Requirement - Please set out the data from its first line through the line containing "pos(52,509)" as a JSON list of strings, one string per line and no blank lines.

------------------------------------------------------------------------

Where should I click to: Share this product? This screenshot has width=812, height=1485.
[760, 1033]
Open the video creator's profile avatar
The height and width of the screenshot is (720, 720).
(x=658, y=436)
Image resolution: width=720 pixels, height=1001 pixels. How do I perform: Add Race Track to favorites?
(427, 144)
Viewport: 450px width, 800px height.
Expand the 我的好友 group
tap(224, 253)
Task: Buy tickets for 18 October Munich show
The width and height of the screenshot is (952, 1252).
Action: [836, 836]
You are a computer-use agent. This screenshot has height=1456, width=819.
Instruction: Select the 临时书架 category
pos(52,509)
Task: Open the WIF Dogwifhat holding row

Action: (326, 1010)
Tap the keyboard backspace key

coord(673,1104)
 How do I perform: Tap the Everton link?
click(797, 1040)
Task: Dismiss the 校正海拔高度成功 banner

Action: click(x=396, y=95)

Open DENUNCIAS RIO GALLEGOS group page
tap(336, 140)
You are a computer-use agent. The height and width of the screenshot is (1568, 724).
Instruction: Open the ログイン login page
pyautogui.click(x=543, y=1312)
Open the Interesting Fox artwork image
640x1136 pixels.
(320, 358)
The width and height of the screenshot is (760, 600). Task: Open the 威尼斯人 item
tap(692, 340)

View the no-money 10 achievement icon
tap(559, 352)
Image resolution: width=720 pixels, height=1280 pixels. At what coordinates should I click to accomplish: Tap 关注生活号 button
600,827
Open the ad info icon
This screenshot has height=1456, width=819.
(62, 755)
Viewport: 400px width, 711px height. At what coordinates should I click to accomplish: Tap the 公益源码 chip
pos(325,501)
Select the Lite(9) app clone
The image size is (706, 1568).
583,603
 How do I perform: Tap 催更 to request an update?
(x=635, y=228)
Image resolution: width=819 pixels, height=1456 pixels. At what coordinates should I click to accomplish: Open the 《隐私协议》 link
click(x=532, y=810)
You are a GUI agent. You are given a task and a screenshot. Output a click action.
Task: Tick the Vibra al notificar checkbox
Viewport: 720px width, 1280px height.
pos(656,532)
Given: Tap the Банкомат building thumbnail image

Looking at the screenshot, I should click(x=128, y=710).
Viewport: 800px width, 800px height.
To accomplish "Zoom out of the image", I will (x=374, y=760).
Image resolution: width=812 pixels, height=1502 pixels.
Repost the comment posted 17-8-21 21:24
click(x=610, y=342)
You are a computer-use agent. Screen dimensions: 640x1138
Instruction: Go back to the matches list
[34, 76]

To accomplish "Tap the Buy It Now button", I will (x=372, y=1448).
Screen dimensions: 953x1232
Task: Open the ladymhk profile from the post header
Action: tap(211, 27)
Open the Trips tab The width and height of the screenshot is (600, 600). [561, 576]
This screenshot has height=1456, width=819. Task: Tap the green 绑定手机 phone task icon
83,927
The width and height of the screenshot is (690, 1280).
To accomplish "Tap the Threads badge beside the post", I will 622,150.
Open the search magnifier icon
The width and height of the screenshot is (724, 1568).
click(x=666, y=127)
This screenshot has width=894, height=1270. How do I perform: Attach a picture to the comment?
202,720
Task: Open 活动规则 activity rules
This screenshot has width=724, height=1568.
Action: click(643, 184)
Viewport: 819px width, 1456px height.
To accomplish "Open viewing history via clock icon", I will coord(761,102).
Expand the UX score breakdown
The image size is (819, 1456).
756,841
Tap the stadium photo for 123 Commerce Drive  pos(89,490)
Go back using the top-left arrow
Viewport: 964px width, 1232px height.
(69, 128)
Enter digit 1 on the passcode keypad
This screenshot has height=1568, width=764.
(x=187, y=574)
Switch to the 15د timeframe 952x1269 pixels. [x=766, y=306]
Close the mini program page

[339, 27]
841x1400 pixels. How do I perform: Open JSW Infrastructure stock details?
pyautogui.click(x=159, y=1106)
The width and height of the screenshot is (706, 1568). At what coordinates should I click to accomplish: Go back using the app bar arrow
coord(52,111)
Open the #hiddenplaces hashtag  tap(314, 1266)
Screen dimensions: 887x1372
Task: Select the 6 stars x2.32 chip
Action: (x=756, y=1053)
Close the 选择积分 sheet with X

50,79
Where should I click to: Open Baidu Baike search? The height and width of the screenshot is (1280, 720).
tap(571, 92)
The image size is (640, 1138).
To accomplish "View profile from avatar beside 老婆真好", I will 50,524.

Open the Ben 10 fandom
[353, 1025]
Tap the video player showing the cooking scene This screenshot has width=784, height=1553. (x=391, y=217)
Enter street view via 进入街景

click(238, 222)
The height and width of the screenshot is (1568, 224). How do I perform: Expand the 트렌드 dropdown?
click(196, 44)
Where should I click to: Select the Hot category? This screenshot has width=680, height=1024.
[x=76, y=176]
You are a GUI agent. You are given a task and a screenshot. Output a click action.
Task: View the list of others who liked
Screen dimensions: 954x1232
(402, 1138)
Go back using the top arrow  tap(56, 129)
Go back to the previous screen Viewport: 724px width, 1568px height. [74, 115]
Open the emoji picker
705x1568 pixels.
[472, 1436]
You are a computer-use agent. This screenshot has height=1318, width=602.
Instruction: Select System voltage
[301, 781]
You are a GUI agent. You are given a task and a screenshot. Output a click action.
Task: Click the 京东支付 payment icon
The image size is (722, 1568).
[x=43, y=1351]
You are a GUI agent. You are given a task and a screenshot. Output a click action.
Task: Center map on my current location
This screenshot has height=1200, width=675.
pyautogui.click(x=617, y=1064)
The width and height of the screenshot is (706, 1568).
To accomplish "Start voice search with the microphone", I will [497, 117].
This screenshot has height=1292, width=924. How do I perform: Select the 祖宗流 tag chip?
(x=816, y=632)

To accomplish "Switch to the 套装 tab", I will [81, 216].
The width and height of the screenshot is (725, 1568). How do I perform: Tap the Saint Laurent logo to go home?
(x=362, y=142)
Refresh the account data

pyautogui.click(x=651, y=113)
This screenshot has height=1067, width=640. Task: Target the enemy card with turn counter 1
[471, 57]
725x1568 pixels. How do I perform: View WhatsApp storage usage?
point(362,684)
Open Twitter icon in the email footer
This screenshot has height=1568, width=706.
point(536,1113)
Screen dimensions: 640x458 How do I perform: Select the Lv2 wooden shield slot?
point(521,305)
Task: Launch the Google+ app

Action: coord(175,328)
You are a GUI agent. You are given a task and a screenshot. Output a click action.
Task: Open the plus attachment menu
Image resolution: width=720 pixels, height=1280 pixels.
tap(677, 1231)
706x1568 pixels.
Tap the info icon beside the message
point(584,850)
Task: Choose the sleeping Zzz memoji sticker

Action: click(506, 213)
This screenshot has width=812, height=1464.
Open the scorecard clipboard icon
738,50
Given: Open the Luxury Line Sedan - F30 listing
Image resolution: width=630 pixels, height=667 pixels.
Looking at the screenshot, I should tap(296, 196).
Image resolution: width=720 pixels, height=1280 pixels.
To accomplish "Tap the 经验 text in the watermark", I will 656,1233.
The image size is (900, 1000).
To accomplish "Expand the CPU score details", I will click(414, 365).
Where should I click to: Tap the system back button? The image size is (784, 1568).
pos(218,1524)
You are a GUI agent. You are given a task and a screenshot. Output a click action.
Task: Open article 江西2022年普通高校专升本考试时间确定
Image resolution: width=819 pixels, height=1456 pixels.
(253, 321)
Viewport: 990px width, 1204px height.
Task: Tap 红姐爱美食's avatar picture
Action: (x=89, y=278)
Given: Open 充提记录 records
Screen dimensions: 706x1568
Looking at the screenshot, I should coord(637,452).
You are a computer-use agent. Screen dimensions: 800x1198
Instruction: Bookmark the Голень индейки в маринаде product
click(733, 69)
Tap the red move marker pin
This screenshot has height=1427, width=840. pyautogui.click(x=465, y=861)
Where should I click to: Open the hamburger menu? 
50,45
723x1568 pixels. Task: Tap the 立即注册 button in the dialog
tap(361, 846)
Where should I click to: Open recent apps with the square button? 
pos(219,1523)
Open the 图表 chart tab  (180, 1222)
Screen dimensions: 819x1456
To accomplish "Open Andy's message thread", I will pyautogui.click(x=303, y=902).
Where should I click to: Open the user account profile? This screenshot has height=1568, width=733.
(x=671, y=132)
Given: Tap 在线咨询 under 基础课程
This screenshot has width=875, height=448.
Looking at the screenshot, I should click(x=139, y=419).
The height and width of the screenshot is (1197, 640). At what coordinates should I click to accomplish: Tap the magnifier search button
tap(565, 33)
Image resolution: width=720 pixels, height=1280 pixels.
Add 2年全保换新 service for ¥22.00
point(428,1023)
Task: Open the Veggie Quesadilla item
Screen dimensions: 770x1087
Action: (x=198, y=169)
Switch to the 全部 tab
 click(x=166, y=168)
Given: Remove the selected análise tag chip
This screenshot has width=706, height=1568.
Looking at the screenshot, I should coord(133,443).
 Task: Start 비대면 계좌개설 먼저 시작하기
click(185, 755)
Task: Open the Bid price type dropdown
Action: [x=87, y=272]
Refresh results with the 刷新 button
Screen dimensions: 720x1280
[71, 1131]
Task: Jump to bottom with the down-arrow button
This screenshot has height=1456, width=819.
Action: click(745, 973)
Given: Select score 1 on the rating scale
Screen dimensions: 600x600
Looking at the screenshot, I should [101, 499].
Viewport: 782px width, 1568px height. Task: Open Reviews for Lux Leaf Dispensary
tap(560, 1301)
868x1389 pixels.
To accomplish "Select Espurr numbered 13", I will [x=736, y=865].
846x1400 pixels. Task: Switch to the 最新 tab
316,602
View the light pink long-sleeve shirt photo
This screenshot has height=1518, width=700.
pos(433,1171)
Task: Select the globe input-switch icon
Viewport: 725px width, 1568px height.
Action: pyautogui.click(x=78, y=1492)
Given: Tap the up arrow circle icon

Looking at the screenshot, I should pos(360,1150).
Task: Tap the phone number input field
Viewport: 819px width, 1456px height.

------------------------------------------------------------------------

Exercise output -
[
  "Where should I click to: Share this product? This screenshot has width=812, height=1485.",
  "[760, 1033]",
  "Open the video creator's profile avatar",
  "The height and width of the screenshot is (720, 720).",
  "(x=658, y=436)",
  "Image resolution: width=720 pixels, height=1001 pixels. How do I perform: Add Race Track to favorites?",
  "(427, 144)",
  "Viewport: 450px width, 800px height.",
  "Expand the 我的好友 group",
  "tap(224, 253)",
  "Task: Buy tickets for 18 October Munich show",
  "The width and height of the screenshot is (952, 1252).",
  "Action: [836, 836]",
  "You are a computer-use agent. This screenshot has height=1456, width=819.",
  "Instruction: Select the 临时书架 category",
  "pos(52,509)"
]